Theodor Schwann proposed in 1839 that the tissues of all organisms are composed of cells. Schwann was expanding on the proposal of his good friend Matthias Jakob Schleiden the previous year that all plant tissues were composed of cells. The nervous system stood as an exception. Although nerve cells had been described in tissue by numerous investigators including Jan Purkinje, Gabriel Valentin, and Robert Remak, the relationship between the nerve cells and other features such as dendrites and axons was not clear. The connections between the large cell bodies and smaller features could not be observed, and it was possible that neurofibrils would stand as an exception to cell theory as non-cellular components of living tissue. Technical limitations of microscopy and tissue preparation were largely responsible.

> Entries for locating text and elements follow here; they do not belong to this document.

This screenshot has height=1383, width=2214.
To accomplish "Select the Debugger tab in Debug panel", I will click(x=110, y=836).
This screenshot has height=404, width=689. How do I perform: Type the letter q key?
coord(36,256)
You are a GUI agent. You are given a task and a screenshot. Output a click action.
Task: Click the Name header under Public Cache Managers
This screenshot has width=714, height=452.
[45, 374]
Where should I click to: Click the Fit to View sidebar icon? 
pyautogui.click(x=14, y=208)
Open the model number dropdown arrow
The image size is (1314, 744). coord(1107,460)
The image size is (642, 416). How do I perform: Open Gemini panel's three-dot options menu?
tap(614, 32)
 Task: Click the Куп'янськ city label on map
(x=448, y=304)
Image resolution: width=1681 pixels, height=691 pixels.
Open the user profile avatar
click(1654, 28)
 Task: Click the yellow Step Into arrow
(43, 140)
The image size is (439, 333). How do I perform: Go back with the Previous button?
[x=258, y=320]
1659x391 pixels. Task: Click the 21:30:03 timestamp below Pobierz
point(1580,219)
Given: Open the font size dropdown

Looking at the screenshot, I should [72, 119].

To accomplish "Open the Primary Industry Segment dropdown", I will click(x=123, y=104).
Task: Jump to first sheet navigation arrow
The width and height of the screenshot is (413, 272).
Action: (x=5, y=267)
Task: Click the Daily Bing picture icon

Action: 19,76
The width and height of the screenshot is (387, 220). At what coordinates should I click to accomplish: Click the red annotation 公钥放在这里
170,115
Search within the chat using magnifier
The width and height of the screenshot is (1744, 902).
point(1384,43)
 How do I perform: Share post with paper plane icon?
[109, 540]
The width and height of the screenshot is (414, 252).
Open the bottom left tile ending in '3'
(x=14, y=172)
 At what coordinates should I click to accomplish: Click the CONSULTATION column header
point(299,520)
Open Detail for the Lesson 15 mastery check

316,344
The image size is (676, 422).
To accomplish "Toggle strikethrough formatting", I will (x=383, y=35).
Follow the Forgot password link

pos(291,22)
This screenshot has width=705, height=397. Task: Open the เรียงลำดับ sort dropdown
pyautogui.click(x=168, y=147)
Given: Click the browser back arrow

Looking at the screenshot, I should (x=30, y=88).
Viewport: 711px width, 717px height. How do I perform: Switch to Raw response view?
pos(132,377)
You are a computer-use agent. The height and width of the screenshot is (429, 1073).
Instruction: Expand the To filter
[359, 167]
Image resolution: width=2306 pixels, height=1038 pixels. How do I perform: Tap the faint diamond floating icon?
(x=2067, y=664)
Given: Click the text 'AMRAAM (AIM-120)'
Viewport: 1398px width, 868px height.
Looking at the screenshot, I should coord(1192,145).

Chromatic aberration, spherical aberration and the dependence on natural light all played a role in limiting microscope performance in the early 19th century. Tissue was typically lightly mashed in water and pressed between a glass slide and cover slip. There was also a limited number of dyes and fixatives available prior to the middle of the 19th century.
A landmark development came from Camillo Golgi who invented a silver staining technique in 1873 which he called la reazione nera (black reaction), but more popularly known as Golgi stain or Golgi method, in his honour.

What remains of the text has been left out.